→ WHAT IS NEEDED
Below is a listing; reproduce each line of it exactly.

→ SUPPLIED MATERIAL
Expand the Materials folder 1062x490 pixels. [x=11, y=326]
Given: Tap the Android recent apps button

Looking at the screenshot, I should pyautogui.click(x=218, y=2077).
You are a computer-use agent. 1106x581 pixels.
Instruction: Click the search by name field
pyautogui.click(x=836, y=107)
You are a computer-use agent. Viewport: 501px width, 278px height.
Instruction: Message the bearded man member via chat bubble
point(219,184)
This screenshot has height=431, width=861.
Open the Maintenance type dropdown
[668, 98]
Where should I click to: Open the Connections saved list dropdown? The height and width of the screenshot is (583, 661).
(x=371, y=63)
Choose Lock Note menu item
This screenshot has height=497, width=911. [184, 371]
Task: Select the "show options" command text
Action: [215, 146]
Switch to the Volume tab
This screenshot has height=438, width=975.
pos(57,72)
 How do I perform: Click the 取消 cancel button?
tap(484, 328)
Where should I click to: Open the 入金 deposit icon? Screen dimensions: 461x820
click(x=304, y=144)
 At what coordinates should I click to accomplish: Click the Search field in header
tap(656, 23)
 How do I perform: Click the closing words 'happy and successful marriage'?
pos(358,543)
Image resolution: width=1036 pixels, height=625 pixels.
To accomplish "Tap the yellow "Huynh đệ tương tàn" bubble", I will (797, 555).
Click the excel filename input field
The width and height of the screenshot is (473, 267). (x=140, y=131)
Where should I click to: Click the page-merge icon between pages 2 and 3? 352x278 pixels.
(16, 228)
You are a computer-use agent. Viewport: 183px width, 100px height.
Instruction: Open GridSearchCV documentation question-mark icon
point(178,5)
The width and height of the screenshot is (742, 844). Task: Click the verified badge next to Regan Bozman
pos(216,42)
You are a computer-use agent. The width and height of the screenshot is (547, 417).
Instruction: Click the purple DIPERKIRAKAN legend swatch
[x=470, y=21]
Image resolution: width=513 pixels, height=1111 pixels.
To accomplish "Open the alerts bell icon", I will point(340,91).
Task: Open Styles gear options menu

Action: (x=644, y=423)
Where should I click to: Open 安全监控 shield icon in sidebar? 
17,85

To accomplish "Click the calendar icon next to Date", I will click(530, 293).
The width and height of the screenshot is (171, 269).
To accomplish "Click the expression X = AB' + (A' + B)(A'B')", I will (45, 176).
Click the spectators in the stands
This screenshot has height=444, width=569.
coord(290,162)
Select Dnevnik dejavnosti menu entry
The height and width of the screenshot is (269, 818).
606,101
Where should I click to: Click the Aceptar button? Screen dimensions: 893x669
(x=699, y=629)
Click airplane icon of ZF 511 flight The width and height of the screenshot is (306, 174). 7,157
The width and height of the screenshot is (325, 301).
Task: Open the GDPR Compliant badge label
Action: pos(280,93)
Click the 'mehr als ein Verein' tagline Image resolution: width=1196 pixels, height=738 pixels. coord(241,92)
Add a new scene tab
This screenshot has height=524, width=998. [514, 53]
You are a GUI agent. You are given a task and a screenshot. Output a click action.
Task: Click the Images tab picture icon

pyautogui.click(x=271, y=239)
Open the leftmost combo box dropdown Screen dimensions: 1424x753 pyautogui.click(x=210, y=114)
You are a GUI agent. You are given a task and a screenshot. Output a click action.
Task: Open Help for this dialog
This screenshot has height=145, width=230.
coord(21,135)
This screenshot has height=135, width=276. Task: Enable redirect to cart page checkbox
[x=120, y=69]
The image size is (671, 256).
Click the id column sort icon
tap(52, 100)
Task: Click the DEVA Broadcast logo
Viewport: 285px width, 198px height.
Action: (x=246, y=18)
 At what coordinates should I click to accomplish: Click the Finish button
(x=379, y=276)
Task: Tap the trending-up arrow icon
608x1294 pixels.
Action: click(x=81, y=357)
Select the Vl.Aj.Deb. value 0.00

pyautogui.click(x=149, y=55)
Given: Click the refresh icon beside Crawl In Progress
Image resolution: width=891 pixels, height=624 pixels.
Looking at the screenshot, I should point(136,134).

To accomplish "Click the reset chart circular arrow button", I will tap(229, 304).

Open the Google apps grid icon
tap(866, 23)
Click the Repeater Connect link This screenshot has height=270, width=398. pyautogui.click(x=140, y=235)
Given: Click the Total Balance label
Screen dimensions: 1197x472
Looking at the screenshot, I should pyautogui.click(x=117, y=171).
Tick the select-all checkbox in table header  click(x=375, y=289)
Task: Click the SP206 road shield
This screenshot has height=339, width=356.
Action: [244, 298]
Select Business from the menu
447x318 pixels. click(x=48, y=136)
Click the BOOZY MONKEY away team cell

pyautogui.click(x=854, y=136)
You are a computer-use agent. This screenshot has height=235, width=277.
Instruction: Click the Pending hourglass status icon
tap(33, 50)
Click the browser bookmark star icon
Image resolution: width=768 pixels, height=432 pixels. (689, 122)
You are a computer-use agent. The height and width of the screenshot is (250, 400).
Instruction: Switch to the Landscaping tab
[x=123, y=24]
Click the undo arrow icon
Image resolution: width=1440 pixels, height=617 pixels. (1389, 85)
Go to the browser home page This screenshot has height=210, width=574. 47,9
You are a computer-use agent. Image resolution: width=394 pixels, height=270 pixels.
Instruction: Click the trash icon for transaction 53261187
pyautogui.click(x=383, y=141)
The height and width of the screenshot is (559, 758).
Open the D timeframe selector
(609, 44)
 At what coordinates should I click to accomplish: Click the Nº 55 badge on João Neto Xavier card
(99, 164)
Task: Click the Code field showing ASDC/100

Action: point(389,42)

→ REPLY
Expand the Materials folder 1062x490 pixels. [x=11, y=326]
Given: Tap the Android recent apps button

Looking at the screenshot, I should pyautogui.click(x=218, y=2077).
You are a computer-use agent. 1106x581 pixels.
Instruction: Click the search by name field
pyautogui.click(x=836, y=107)
You are a computer-use agent. Viewport: 501px width, 278px height.
Instruction: Message the bearded man member via chat bubble
point(219,184)
This screenshot has height=431, width=861.
Open the Maintenance type dropdown
[668, 98]
Where should I click to: Open the Connections saved list dropdown? The height and width of the screenshot is (583, 661).
(x=371, y=63)
Choose Lock Note menu item
This screenshot has height=497, width=911. [184, 371]
Task: Select the "show options" command text
Action: [215, 146]
Switch to the Volume tab
This screenshot has height=438, width=975.
pos(57,72)
 How do I perform: Click the 取消 cancel button?
tap(484, 328)
Where should I click to: Open the 入金 deposit icon? Screen dimensions: 461x820
click(x=304, y=144)
 At what coordinates should I click to accomplish: Click the Search field in header
tap(656, 23)
 How do I perform: Click the closing words 'happy and successful marriage'?
pos(358,543)
Image resolution: width=1036 pixels, height=625 pixels.
To accomplish "Tap the yellow "Huynh đệ tương tàn" bubble", I will (797, 555).
Click the excel filename input field
The width and height of the screenshot is (473, 267). (x=140, y=131)
Where should I click to: Click the page-merge icon between pages 2 and 3? 352x278 pixels.
(16, 228)
You are a computer-use agent. Viewport: 183px width, 100px height.
Instruction: Open GridSearchCV documentation question-mark icon
point(178,5)
The width and height of the screenshot is (742, 844). Task: Click the verified badge next to Regan Bozman
pos(216,42)
You are a computer-use agent. The width and height of the screenshot is (547, 417).
Instruction: Click the purple DIPERKIRAKAN legend swatch
[x=470, y=21]
Image resolution: width=513 pixels, height=1111 pixels.
To accomplish "Open the alerts bell icon", I will point(340,91).
Task: Open Styles gear options menu

Action: (x=644, y=423)
Where should I click to: Open 安全监控 shield icon in sidebar? 
17,85

To accomplish "Click the calendar icon next to Date", I will click(530, 293).
The width and height of the screenshot is (171, 269).
To accomplish "Click the expression X = AB' + (A' + B)(A'B')", I will (45, 176).
Click the spectators in the stands
This screenshot has height=444, width=569.
coord(290,162)
Select Dnevnik dejavnosti menu entry
The height and width of the screenshot is (269, 818).
606,101
Where should I click to: Click the Aceptar button? Screen dimensions: 893x669
(x=699, y=629)
Click airplane icon of ZF 511 flight The width and height of the screenshot is (306, 174). 7,157
The width and height of the screenshot is (325, 301).
Task: Open the GDPR Compliant badge label
Action: pos(280,93)
Click the 'mehr als ein Verein' tagline Image resolution: width=1196 pixels, height=738 pixels. coord(241,92)
Add a new scene tab
This screenshot has height=524, width=998. [514, 53]
You are a GUI agent. You are given a task and a screenshot. Output a click action.
Task: Click the Images tab picture icon

pyautogui.click(x=271, y=239)
Open the leftmost combo box dropdown Screen dimensions: 1424x753 pyautogui.click(x=210, y=114)
You are a GUI agent. You are given a task and a screenshot. Output a click action.
Task: Open Help for this dialog
This screenshot has height=145, width=230.
coord(21,135)
This screenshot has height=135, width=276. Task: Enable redirect to cart page checkbox
[x=120, y=69]
The image size is (671, 256).
Click the id column sort icon
tap(52, 100)
Task: Click the DEVA Broadcast logo
Viewport: 285px width, 198px height.
Action: (x=246, y=18)
 At what coordinates should I click to accomplish: Click the Finish button
(x=379, y=276)
Task: Tap the trending-up arrow icon
608x1294 pixels.
Action: click(x=81, y=357)
Select the Vl.Aj.Deb. value 0.00

pyautogui.click(x=149, y=55)
Given: Click the refresh icon beside Crawl In Progress
Image resolution: width=891 pixels, height=624 pixels.
Looking at the screenshot, I should point(136,134).

To accomplish "Click the reset chart circular arrow button", I will tap(229, 304).

Open the Google apps grid icon
tap(866, 23)
Click the Repeater Connect link This screenshot has height=270, width=398. pyautogui.click(x=140, y=235)
Given: Click the Total Balance label
Screen dimensions: 1197x472
Looking at the screenshot, I should pyautogui.click(x=117, y=171).
Tick the select-all checkbox in table header  click(x=375, y=289)
Task: Click the SP206 road shield
This screenshot has height=339, width=356.
Action: [244, 298]
Select Business from the menu
447x318 pixels. click(x=48, y=136)
Click the BOOZY MONKEY away team cell

pyautogui.click(x=854, y=136)
You are a computer-use agent. This screenshot has height=235, width=277.
Instruction: Click the Pending hourglass status icon
tap(33, 50)
Click the browser bookmark star icon
Image resolution: width=768 pixels, height=432 pixels. (689, 122)
You are a computer-use agent. The height and width of the screenshot is (250, 400).
Instruction: Switch to the Landscaping tab
[x=123, y=24]
Click the undo arrow icon
Image resolution: width=1440 pixels, height=617 pixels. (1389, 85)
Go to the browser home page This screenshot has height=210, width=574. 47,9
You are a computer-use agent. Image resolution: width=394 pixels, height=270 pixels.
Instruction: Click the trash icon for transaction 53261187
pyautogui.click(x=383, y=141)
The height and width of the screenshot is (559, 758).
Open the D timeframe selector
(609, 44)
 At what coordinates should I click to accomplish: Click the Nº 55 badge on João Neto Xavier card
(99, 164)
Task: Click the Code field showing ASDC/100

Action: point(389,42)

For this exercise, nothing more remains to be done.